Why can't you do this? Just choose a 720p60 BluRay setting and make sure Frame Blending is not checked.

Ghitulescu
16th November 2011, 09:17
Is this project for you? Or is it intended for distribution?
If it's for you only, then you can do a test to see if your player supports non-standard formats (some are more resilient than the others).
If it's for distribution, then you should ensure the maximum compatibility, that is either 720p59.94 or 1080i59.94 ("fake" interlaced). Strange enough, all other HDV resolutions have been included in the BD standard.
http://oi40.tinypic.com/bj5nv9.jpg

wst
16th November 2011, 17:02
Is this project for you? Or is it intended for distribution?

Thanks for this chart.

This will not be for wide distribution. It is intended for a screening archive. It does not need to have maximum compatibility, but it should be able to play on most decent players.

Why can't you do this? Just choose a 720p60 BluRay setting and make sure Frame Blending is not checked.

I assumed that 720p30->720p60 and doubling frames would be a waste of bandwidth. But maybe H.264 is smarter than I'm giving it credit.
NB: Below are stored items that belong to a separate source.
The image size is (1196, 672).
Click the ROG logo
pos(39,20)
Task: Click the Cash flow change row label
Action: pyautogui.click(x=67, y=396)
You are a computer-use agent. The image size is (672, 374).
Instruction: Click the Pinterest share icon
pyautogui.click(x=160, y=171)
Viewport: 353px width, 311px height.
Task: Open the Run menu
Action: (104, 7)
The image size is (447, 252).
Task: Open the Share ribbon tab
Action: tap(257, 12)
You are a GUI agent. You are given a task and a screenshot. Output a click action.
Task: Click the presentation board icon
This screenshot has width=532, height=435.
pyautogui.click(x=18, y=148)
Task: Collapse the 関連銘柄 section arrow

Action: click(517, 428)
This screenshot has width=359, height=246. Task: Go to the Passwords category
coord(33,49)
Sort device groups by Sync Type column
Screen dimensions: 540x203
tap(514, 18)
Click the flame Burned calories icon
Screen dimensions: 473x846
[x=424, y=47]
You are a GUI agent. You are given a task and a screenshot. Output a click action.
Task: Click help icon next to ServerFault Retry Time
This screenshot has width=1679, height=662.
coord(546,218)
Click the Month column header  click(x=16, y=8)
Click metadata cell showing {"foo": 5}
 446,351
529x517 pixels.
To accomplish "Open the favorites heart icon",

I think I will need to produce both a 720p59.94 and a 1080i59.94 disc at the same bitrates to compare quality, and try them in a few players to see if they handle the 1080i without screwing up the deinterlacing.

ChiDragon
20th November 2011, 05:06
If you're able to use x264 to do the encoding, you can just enable "--pulldown double" on the 720p29.97 video: http://www.x264bluray.com/home/720p-encoding

For your proposed comparison, I think most players will pass 1080i through (I know the PS3 does but can't remember how my other players have handled it). So you might instead need to test the deinterlacing of the displays rather than the players.

Sharc
20th November 2011, 10:28
If you're able to use x264 to do the encoding, you can just enable "--pulldown double" on the 720p29.97 video: http://www.x264bluray.com/home/720p-encoding

--pulldown does unfortunately not work with tsmuxer.

Ghitulescu
22nd November 2011, 23:24
There is no 30i/p in BD specs. Is it yours pure 30p or "marketing" 30p (meaning actually 29.97p)?
If it's 30p you can simply change the fps in the encoded file and stretch the audio a lil'bit. :)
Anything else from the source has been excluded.